■ **TASK DETAILS**: Quote the whole listing verbatim.

■ **DATA UNDER STUDY**:
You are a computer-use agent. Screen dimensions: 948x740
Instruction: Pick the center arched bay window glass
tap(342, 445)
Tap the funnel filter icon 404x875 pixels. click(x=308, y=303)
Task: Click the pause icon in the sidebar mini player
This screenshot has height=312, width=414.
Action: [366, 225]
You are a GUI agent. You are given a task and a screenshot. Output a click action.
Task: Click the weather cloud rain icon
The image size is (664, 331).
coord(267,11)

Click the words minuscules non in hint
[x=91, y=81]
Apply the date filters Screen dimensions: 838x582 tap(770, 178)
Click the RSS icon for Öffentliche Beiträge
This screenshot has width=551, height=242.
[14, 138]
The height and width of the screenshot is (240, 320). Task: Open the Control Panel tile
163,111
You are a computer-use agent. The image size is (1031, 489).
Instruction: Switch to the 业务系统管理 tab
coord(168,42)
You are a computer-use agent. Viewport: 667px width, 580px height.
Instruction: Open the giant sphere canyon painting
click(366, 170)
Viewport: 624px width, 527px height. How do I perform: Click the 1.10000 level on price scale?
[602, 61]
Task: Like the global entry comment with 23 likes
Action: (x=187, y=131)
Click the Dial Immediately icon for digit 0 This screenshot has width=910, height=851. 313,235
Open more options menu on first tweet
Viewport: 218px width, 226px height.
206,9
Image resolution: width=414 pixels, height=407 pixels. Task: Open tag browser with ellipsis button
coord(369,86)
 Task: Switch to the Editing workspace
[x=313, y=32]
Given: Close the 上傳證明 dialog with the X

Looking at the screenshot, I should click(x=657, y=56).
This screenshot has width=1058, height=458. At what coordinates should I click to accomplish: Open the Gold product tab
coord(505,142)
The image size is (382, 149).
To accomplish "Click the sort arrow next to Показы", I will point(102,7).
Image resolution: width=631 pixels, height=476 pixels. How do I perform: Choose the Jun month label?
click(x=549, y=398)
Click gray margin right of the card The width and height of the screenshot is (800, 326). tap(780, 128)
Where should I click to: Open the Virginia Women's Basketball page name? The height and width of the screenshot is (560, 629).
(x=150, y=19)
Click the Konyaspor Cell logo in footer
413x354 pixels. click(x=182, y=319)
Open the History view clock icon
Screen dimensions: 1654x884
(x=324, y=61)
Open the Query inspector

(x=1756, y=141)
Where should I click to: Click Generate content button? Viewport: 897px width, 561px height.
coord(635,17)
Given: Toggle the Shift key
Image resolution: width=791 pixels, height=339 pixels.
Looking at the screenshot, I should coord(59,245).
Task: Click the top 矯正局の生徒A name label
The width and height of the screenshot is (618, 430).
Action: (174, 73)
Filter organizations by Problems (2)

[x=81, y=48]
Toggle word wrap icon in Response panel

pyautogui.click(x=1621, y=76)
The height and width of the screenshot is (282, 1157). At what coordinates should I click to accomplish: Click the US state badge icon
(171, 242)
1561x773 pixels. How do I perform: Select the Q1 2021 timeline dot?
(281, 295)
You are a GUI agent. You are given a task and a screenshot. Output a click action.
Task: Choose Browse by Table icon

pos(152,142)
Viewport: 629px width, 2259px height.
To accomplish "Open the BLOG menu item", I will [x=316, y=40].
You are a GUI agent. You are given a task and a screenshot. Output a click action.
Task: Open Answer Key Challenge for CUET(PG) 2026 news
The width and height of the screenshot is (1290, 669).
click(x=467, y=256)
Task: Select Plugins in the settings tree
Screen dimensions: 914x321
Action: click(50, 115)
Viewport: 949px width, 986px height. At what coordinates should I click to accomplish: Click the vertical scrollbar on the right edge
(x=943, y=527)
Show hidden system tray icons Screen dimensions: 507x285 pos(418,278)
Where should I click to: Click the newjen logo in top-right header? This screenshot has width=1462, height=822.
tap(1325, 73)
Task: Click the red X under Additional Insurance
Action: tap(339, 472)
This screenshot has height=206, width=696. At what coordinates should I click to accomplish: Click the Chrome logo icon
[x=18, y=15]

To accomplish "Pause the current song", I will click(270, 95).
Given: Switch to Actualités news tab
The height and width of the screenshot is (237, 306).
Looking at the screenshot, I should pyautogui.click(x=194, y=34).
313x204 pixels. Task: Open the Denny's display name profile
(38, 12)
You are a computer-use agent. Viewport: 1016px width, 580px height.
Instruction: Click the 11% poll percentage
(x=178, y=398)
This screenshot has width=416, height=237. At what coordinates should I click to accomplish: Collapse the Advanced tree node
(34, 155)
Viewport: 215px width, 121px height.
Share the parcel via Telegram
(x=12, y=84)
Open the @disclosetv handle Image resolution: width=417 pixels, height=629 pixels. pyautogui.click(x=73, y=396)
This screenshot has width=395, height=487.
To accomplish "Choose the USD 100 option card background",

■ **COMPLETED TASK**:
You are a computer-use agent. Screen dimensions: 948x740
Instruction: Pick the center arched bay window glass
tap(342, 445)
Tap the funnel filter icon 404x875 pixels. click(x=308, y=303)
Task: Click the pause icon in the sidebar mini player
This screenshot has height=312, width=414.
Action: [366, 225]
You are a GUI agent. You are given a task and a screenshot. Output a click action.
Task: Click the weather cloud rain icon
The image size is (664, 331).
coord(267,11)

Click the words minuscules non in hint
[x=91, y=81]
Apply the date filters Screen dimensions: 838x582 tap(770, 178)
Click the RSS icon for Öffentliche Beiträge
This screenshot has width=551, height=242.
[14, 138]
The height and width of the screenshot is (240, 320). Task: Open the Control Panel tile
163,111
You are a computer-use agent. The image size is (1031, 489).
Instruction: Switch to the 业务系统管理 tab
coord(168,42)
You are a computer-use agent. Viewport: 667px width, 580px height.
Instruction: Open the giant sphere canyon painting
click(366, 170)
Viewport: 624px width, 527px height. How do I perform: Click the 1.10000 level on price scale?
[602, 61]
Task: Like the global entry comment with 23 likes
Action: (x=187, y=131)
Click the Dial Immediately icon for digit 0 This screenshot has width=910, height=851. 313,235
Open more options menu on first tweet
Viewport: 218px width, 226px height.
206,9
Image resolution: width=414 pixels, height=407 pixels. Task: Open tag browser with ellipsis button
coord(369,86)
 Task: Switch to the Editing workspace
[x=313, y=32]
Given: Close the 上傳證明 dialog with the X

Looking at the screenshot, I should click(x=657, y=56).
This screenshot has width=1058, height=458. At what coordinates should I click to accomplish: Open the Gold product tab
coord(505,142)
The image size is (382, 149).
To accomplish "Click the sort arrow next to Показы", I will point(102,7).
Image resolution: width=631 pixels, height=476 pixels. How do I perform: Choose the Jun month label?
click(x=549, y=398)
Click gray margin right of the card The width and height of the screenshot is (800, 326). tap(780, 128)
Where should I click to: Open the Virginia Women's Basketball page name? The height and width of the screenshot is (560, 629).
(x=150, y=19)
Click the Konyaspor Cell logo in footer
413x354 pixels. click(x=182, y=319)
Open the History view clock icon
Screen dimensions: 1654x884
(x=324, y=61)
Open the Query inspector

(x=1756, y=141)
Where should I click to: Click Generate content button? Viewport: 897px width, 561px height.
coord(635,17)
Given: Toggle the Shift key
Image resolution: width=791 pixels, height=339 pixels.
Looking at the screenshot, I should coord(59,245).
Task: Click the top 矯正局の生徒A name label
The width and height of the screenshot is (618, 430).
Action: (174, 73)
Filter organizations by Problems (2)

[x=81, y=48]
Toggle word wrap icon in Response panel

pyautogui.click(x=1621, y=76)
The height and width of the screenshot is (282, 1157). At what coordinates should I click to accomplish: Click the US state badge icon
(171, 242)
1561x773 pixels. How do I perform: Select the Q1 2021 timeline dot?
(281, 295)
You are a GUI agent. You are given a task and a screenshot. Output a click action.
Task: Choose Browse by Table icon

pos(152,142)
Viewport: 629px width, 2259px height.
To accomplish "Open the BLOG menu item", I will [x=316, y=40].
You are a GUI agent. You are given a task and a screenshot. Output a click action.
Task: Open Answer Key Challenge for CUET(PG) 2026 news
The width and height of the screenshot is (1290, 669).
click(x=467, y=256)
Task: Select Plugins in the settings tree
Screen dimensions: 914x321
Action: click(50, 115)
Viewport: 949px width, 986px height. At what coordinates should I click to accomplish: Click the vertical scrollbar on the right edge
(x=943, y=527)
Show hidden system tray icons Screen dimensions: 507x285 pos(418,278)
Where should I click to: Click the newjen logo in top-right header? This screenshot has width=1462, height=822.
tap(1325, 73)
Task: Click the red X under Additional Insurance
Action: tap(339, 472)
This screenshot has height=206, width=696. At what coordinates should I click to accomplish: Click the Chrome logo icon
[x=18, y=15]

To accomplish "Pause the current song", I will click(270, 95).
Given: Switch to Actualités news tab
The height and width of the screenshot is (237, 306).
Looking at the screenshot, I should pyautogui.click(x=194, y=34).
313x204 pixels. Task: Open the Denny's display name profile
(38, 12)
You are a computer-use agent. Viewport: 1016px width, 580px height.
Instruction: Click the 11% poll percentage
(x=178, y=398)
This screenshot has width=416, height=237. At what coordinates should I click to accomplish: Collapse the Advanced tree node
(34, 155)
Viewport: 215px width, 121px height.
Share the parcel via Telegram
(x=12, y=84)
Open the @disclosetv handle Image resolution: width=417 pixels, height=629 pixels. pyautogui.click(x=73, y=396)
This screenshot has width=395, height=487.
To accomplish "Choose the USD 100 option card background",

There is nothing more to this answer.